In principle, muscle synergy analyses are affected by the number of muscles studied as well as the determination of the appropriate number of synergies. Here we studied 12 muscles, motivated by the fact that we focused on muscle synergies between lower extremity muscles during SQBp. Future studies should explore the contributions of upper body (e.g., trapezius) and trunk muscles (e.g., erector spinae) to evaluate synergistic relationships between upper and lower body musculature during compound movements. Furthermore, in this study, we examined SQBp in the smith machine. In comparison, a free weight squat features more degrees of freedom, which raises the question of how muscle synergies differ between these two related compound movements. Previous studies observed EMG activity to be significantly elevated during free weight squats for several prime movers, further suggesting muscular interplay to differ between both movements (Schwanbeck et al. 2009). Future studies should, therefore, study the synergistic composition of both movements to uncover potential differences pertaining to the number of degrees of freedom between these two related compound movements. Another limitation relates to the degree of dimensionality reduction, i.e., the amount of muscle synergies underlying multi-channel EMG data. This variability between studies may be due to several factors, such as the muscles analyzed, differences in preprocessing, and the applied factorization method (Coscia et al. 2014). We have addressed these issues by aligning our processing pipeline with recommendations from current literature (Turpin et al. 2021). An additional factor contributing to the reduction in dimensionality is the presence of muscle-specific synergies. In this study, S1 and S7 may represent synergy vectors dominated by a single muscle group. The interpretation of these synergies is still a matter of debate.

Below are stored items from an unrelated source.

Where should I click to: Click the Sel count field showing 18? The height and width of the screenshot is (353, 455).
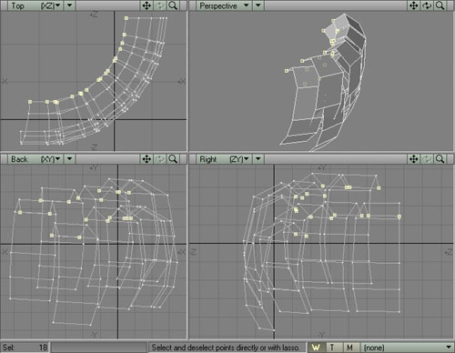25,348
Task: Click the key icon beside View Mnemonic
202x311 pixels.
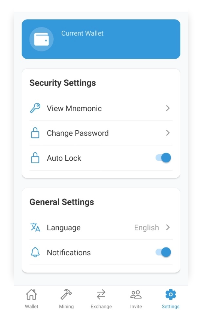Action: tap(35, 108)
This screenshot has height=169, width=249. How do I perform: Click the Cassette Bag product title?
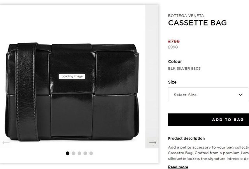pyautogui.click(x=197, y=23)
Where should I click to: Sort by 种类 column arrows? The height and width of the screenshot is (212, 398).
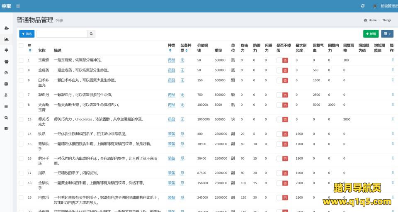[x=170, y=51]
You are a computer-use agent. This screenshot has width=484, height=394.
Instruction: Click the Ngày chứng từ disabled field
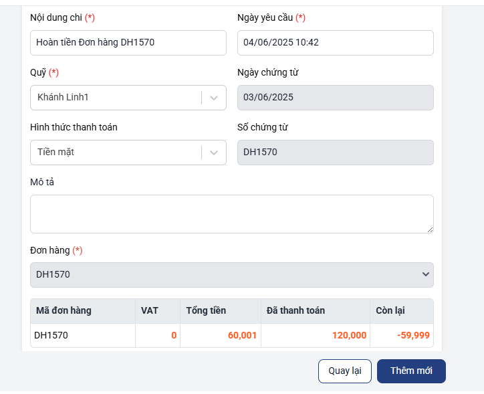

Some authors argue that muscle-specific synergies reflect specifically tailored central nervous motor commands, whereas others attribute them to differences in the factorization algorithm used (Coscia et al. 2014). In either case, research is needed to further explore the mechanisms underlying muscle-specific synergies.

Conclusion

In conclusion, we provide the first account of muscle synergies during SQBp performance at different load levels. Muscular coordination during SQBp appears not to change significantly as a function of load, since the basic movement composition is preserved across various external loads. Learning proper SQBp technique is therefore crucial to ensure functionally adequate SQBp performance, while enabling different external loads to be efficiently addressed. Furthermore, proficient execution of fundamental movements such as the SQBp holds direct implications for a variety of sports as well as rehabilitative settings. Early learning of such movements can, therefore, be beneficial both prospectively, in terms of building a functional motor repertoire, and preventively, in terms of injury protection.